• [Work required]
Check which lines in the records hold "agent" and report how many there are, with no other text.

• [Exercise material]
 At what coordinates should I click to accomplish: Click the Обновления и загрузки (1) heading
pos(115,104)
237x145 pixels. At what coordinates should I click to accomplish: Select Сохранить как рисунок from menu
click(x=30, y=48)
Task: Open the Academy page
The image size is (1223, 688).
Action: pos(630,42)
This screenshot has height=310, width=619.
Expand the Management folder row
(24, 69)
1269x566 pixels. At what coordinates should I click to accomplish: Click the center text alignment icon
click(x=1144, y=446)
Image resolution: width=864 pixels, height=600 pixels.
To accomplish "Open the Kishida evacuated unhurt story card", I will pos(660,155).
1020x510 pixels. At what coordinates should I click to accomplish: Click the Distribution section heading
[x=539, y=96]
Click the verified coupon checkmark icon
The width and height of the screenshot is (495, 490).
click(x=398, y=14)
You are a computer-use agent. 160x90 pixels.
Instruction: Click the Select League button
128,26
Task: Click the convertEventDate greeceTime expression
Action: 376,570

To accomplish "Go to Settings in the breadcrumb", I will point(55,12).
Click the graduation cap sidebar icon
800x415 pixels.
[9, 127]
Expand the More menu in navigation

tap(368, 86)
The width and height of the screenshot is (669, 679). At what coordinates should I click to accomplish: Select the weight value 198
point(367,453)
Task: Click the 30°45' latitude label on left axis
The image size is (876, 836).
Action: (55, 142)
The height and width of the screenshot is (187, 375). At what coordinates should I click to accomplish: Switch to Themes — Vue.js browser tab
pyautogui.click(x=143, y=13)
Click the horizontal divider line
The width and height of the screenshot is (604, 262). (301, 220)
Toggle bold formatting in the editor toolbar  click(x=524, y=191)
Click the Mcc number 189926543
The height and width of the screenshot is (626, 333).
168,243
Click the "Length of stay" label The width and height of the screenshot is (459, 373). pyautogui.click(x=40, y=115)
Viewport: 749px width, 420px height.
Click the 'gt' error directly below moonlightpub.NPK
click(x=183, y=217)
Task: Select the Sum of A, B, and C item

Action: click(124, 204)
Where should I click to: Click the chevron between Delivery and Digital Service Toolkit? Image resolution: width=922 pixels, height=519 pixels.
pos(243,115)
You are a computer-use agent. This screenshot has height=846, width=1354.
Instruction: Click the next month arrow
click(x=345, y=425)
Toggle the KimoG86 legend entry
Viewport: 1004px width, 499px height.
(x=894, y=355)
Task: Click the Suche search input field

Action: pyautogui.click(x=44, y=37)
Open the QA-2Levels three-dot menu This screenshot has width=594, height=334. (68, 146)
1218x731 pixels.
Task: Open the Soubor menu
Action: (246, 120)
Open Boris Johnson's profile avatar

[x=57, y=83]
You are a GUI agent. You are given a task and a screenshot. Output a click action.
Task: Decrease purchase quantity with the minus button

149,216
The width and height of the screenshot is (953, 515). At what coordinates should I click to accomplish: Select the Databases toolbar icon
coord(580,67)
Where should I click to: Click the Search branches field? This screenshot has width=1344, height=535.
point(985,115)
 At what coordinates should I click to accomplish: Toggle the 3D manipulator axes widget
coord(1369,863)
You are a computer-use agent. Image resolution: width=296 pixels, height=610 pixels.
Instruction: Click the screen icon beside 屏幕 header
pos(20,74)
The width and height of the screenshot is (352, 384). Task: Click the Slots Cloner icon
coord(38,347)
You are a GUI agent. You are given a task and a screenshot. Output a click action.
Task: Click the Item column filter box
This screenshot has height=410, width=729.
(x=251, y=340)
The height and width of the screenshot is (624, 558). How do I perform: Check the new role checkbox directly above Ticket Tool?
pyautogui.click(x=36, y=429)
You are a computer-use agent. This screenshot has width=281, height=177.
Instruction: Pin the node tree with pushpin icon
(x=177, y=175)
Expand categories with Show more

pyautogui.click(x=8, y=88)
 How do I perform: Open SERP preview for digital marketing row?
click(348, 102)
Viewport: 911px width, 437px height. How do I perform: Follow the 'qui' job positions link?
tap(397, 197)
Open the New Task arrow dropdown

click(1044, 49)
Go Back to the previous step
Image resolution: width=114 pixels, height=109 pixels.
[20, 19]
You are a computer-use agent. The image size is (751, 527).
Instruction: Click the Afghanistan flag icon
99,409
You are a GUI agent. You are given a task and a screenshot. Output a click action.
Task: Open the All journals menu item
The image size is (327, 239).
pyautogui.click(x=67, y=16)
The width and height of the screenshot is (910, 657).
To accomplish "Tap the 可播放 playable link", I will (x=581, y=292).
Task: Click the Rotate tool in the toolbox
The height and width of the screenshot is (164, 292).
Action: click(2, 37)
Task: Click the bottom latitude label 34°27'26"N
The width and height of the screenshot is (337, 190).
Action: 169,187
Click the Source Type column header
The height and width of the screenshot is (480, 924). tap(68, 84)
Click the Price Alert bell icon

• [Exercise response]
8